When there is a live problem with performance, people under pressure will “throw hardware at the problem” and spin up more EC2 instances. The bill will arrive and it will be a “surprise”.

If no management process is put in place, business units will spin up cloud instances and never shut them down.

And if they decide to shift these costs out of their business unit and into IT where the costs have usually resided, IT will measure and record the costs.

Spending accountability processes that have been built up over time will also need adjustment to deal with this nimble nature of cloud spending.

IT and business units will have to go through the exercise of turning off IT components not in use. This can take the form of shutting down servers at night, or turning off DR services when not in an actual disaster or test.

How do you compare this resultant AWS cost against internally hosted services? How do you keep track of it when both internal IT and cloud costs continually drop each year?

In some ways today’s “problem” will become tomorrow’s benefit as the cloud forces more cost transparency and accountability on the business. In the mean time it’s going to be a headache.

I’m really keen to understand, and for people to share, how they measure AWS (or similar) costs against an internally hosted platform. When you’re at the business case development stage how to do you model the costs for both options and make a decision? Please share.

11 problems with AWS – Part 3

The topic of part 3 in this blog series is vendor lock-in.

Roosevelt Elk, Redwood National Park (stevedunleavy via Flickr)

One of the promises of cloud computing is the ability to move computing in and out of the cloud as business demand requires.
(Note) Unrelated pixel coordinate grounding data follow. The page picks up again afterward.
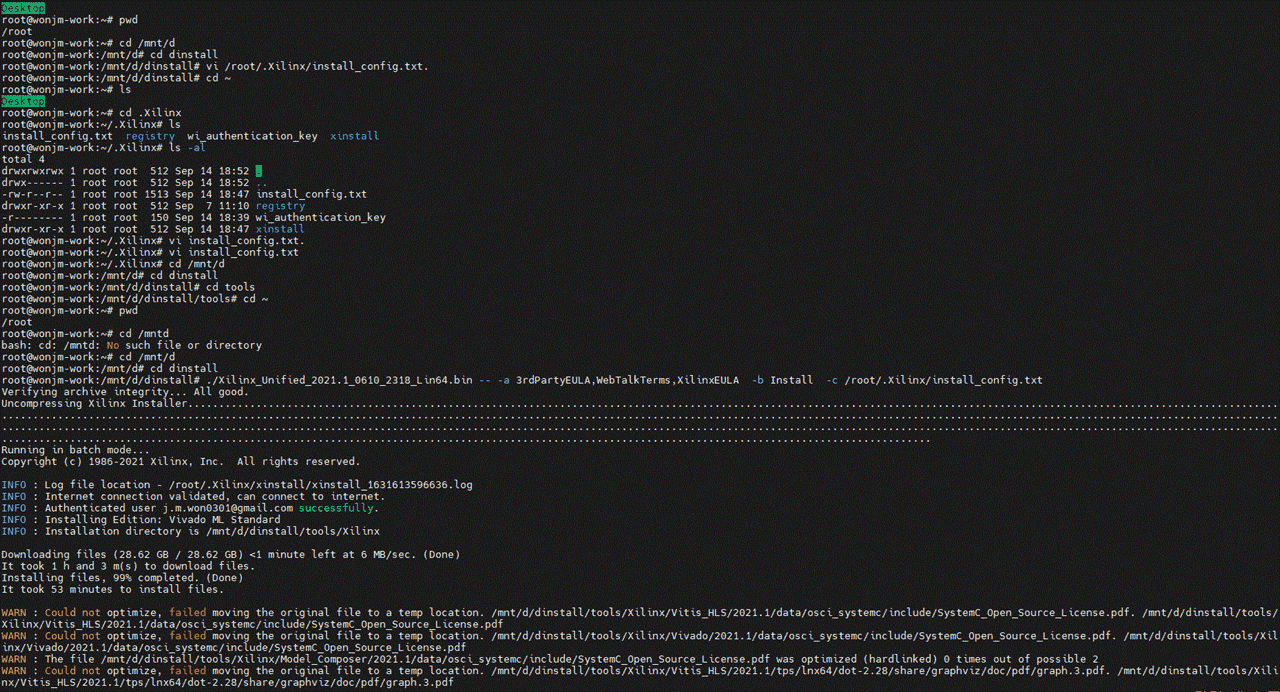
Task: Click the Xilinx copyright notice line
Action: [180, 462]
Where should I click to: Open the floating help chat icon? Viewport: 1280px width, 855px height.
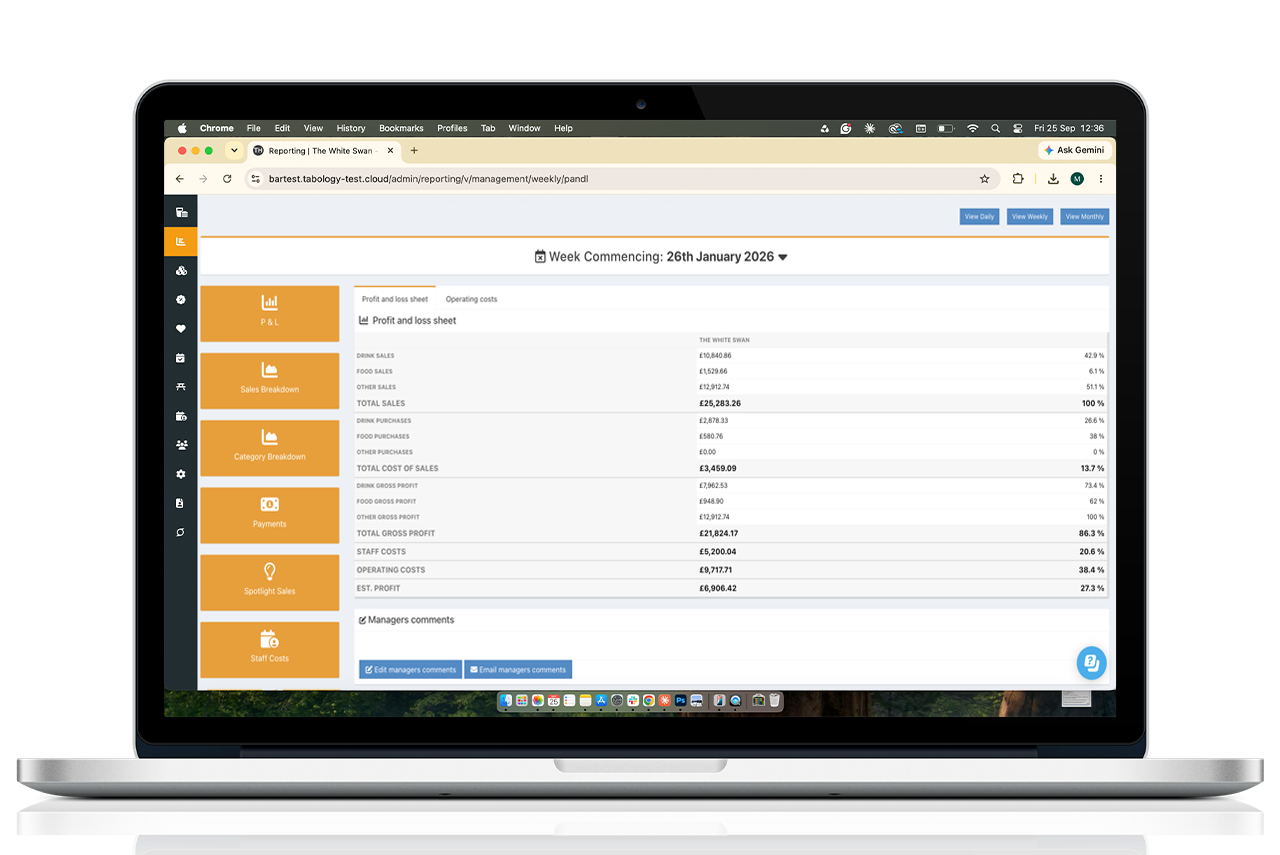point(1091,663)
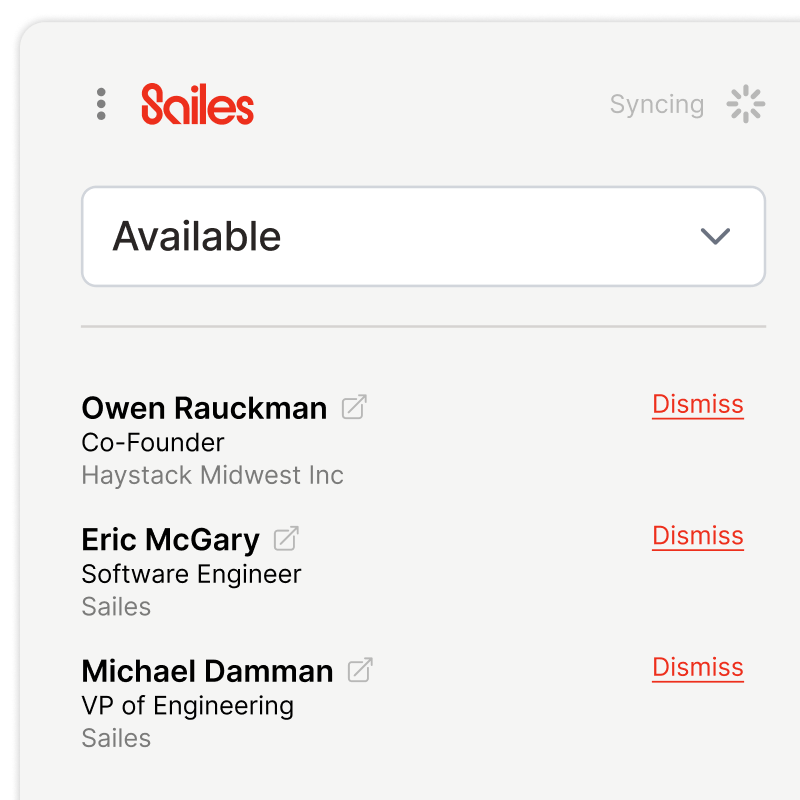Click the VP of Engineering title text

pos(187,705)
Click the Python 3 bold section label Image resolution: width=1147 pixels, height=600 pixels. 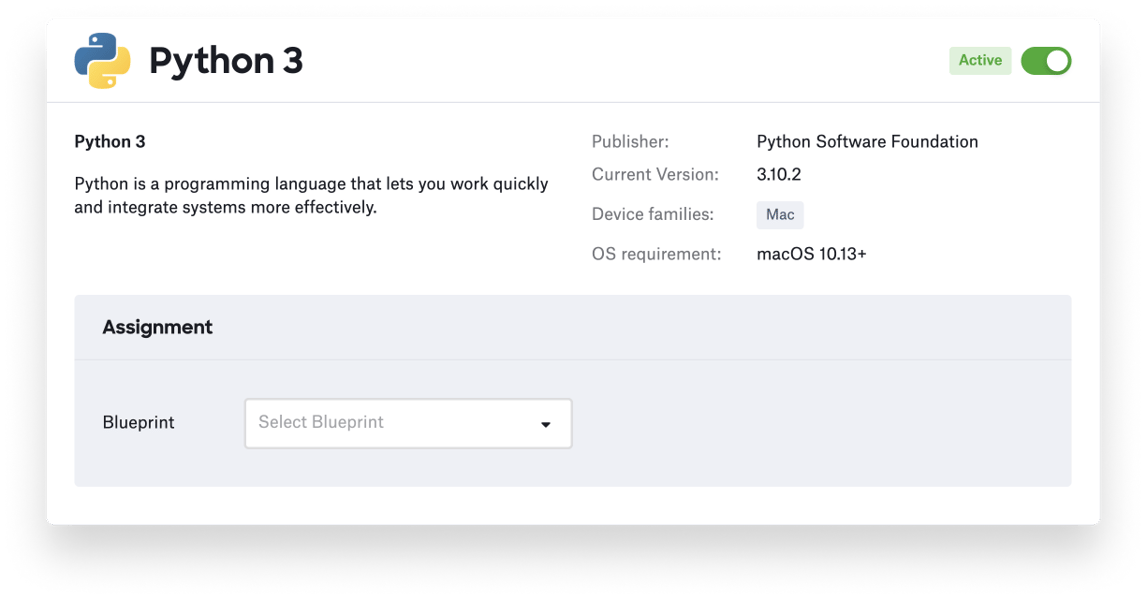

That is, when you need some computing power you dial up some cycles and use it, and when you are finished you return those cycles.

Cloud computing should make it easy to mix and match between AWS and on-premises infrastructure and to let data flow between as needed. That is, when you move to AWS, you should be increasing your choices, not decreasing them.

But if you decided you’d had enough of AWS and it was time to give Rackspace a go, would it be easy to move on?

The migration process would be to build a replica infrastructure at your new provider, install the applications, test it and then migrate your data (In this era of big data this could be a big problem! If you put a ton of data up in the cloud, the time and expense to migrate out itself can be prohibitive.)

If you use higher-value services such as Amazon’s Simple Workflow Service or DynamoDB it gets more difficult to migrate as you have to find an equivalent service. The more your organisation uses unique AWS services the harder it is to move on. For example, If you choose to use AWS Elastic Load Balancing capability instead of an open load balancing choice such as HAProxy, or a commercial offering like F5 or Citrix Netscaler, that part of your application cannot “burst” between clouds without re-architecting or maintaining multiple infrastructure architectures.

The conundrum is, as it has always been with cool new tech trends, that many high-value services increase your productivity at the same time as they increase your lock-in.

Some points you should consider regarding vendor lock-in for cloud providers in general are:

  • Has your provider pledged support to emerging industry standards, such as the Cloud Data Management Interface (CDMI)? As far as I could tell Amazon hasn’t signed on yet.
  • Have they provided suitable data migration tools? (Eg. Amazon Import/Export)
  • Have you read the fine print in the provider’s policies regarding data management? http://aws.amazon.com/serviceterms/
  • Do the provider have open and well-supported APIs?
  • Does your provide support they same type of heterogeneous environments you do in-house? Amazon do in many aspects but also provide their own unique services.
  • Is their support for orchestration and templates suitable? The last thing you want is to have to redesign the thousands of workflows or templates. Standards such as TOSCA are emerging.
  • Can your provider’s platform be customised to suit your business? Integration of existing user identity and approval processes is a good example.
  • Can web services hosted in AWS be integrated with your business? How will this work?

What have I missed? Is this a problem for your business? Is lock-in a showstopper for you?